Online Learning Service Pluralsight Acquires Code School For $36 Million

Online technology training service Pluralsight has acquired the Orlando, Fla.-based Code School, which offers dozens of instructional courses and videos for developers both online and via mobile apps. The $36 million deal is Pluralsight’s sixth acquisition in the past 18 months, as it continues its strategy of buying up smaller companies to expand its footprint in the online learning industry, putting it up against competitors like lynda.com and Skillsoft, for example.

Most recently, Pluralsight acquired Boston-based Smarterer for $75 million and Oklahoma City-based Digital-Tutors for $45 million. The acquisitions have helped Pluralsight to grow its online catalog to nearly 4,000 courses.

With the addition of Code School, the company says it will now be able to better reach developers at all stages of their careers, but in particular those who may have limited coding experience or who prefer more hands-on training.

According to Pluralsight CEO Aaron Skonnard, Code School’s focus on new developers was part of the reason why it was interested in the property.

“If you look at the Pluralsight library today, most of the courses target professionals that are fairly experienced,” he says. Many of Pluralsight’s current customers are those who have 10 or even 20 years coding, in fact. “We’re really strong on that end of the spectrum, but what we haven’t been as strong in – because we haven’t focused on it – is the earlier stages of a developer’s career,” says Skonnard.

In addition, the CEO says that when it came time to acquire a “learn-to-code” platform, they decided to seek out Code School because it was “more fun, more engaging, and overall more effective” than others in the space.

The Pluralsight team had also considered Treehouse and Codeacademy. “But the reason we fell in love with Code School was because it’s the perfect hybrid of the other two,” Skonnard notes. That is, Code Academy is more focused on the hands-on coding and Treehouse is more video-focused. Code School, meanwhile, offers a combination of both where users watch a short video segment, stop and practice, then continue.
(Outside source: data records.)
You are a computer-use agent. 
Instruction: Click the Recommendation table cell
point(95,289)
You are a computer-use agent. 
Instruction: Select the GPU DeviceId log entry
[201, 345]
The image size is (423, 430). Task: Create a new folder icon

Code School, officially founded in 2011, first emerged from founder Gregg Pollack’s long-time efforts in developing educational content for developers, which he had begun doing around eight years ago. Originally interested in what was then a still relatively new framework, Ruby on Rails, he began to blog about it, speak about it at conferences, and create videos about it. The content he was creating in his downtime was attracting an audience, which he later realized meant there was a potential business to pursue.

In late 2010, he created a Rails course that combined watching videos and coding in the browser. “Other people had done the coding in the browser thing,” Pollack told us earlier. “But we put it together in a new way.”
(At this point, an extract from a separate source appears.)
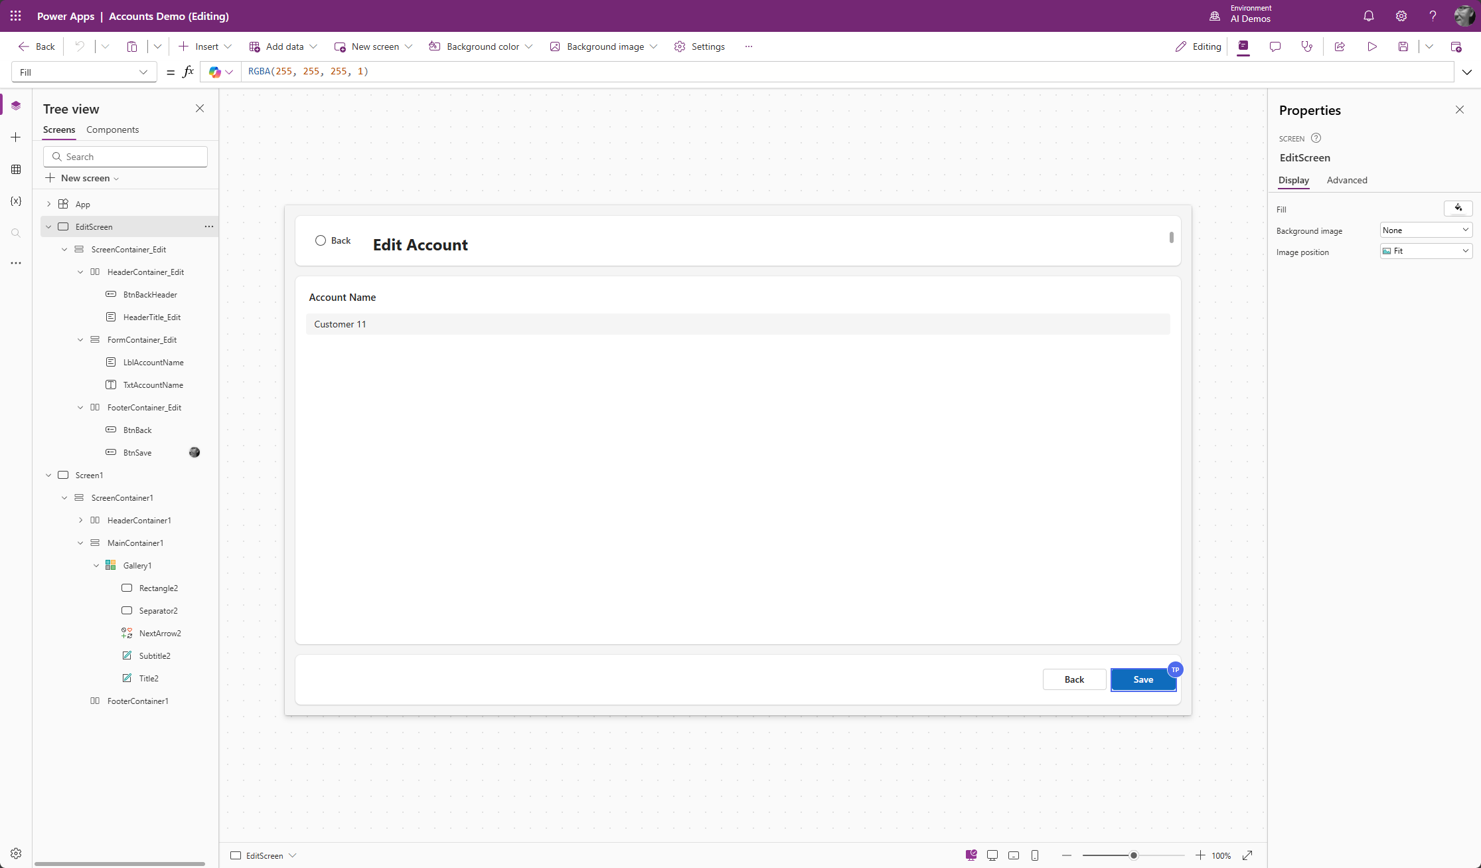Expand the HeaderContainer1 tree node

pyautogui.click(x=80, y=520)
Code School was officially off the ground the following year, and has since grown to include over 40 courses on a variety of different topics for a wide range of developers, including first-time learners and those looking to expand their current skill sets. Its courses cover things like JavaScript, HTML/CSS, Ruby, iOS and Git, and are combined with screencasts where you learn to put the technologies to work.

pluralsight_wall_graphicAt the time of the deal, Code School counted roughly 40,000 users actively learning on its site and had doubled its member base over the past year to 1 million sign-ups. The recently launched mobile application have allowed Code School users to watch and re-watch videos while on-the-go, as a complement to the online learning and code tutorials.

The company claims that 15% of its members used the Code School courses to help them get a promotion or a new job.

The acquisition of Code School follows Pluralsight’s massive $135 million Series B funding round from August 2014, which has helped to fund some of the Salt Lake City-based company’s acquisition efforts. Over 2013 and 2014 combined, Pluralsight has bought companies including PeepCode, Tekpub, TrainSignal, and Digital-Tutors. Combined, all its properties have just over 3 million users, the majority of them paying customers.

To date, Pluralisight has raised $162.5 million in outside funding from Insight Venture Partners, ICONIQ Capital and Sorenson Capital.

To celebrate the latest acquisition, Pluralsight says that those new users who register on the platform beginning tomorrow through January 29 with receive 72 hours of free access to Code School courses through the Pluralsight library, which also includes the Digital-Tutors content. Code School will also publish 10 Pluralsight courses on its site, which will be made available to subscribers.

Going forward, Skonnard says that the plan is to tie the two sites together in order to offer career paths where developers could start out learning to code on Code School, which will remain a separate entity, then graduate up to Pluralsight’s content. Pricing for this is still TBD, however. In addition, Code School may expand into other content beyond coding going in the future, too, including IT-related content plus courses for those looking to develop creative, digital design skills.

Code School, a team of 39, will continue to operate from Orlando.

“I’m most excited about joining Pluralsight because our vision and culture aligns so precisely,” says Pollack. “They have an amazing leadership team, a really bright future, and we’re all really excited to be a part of it.”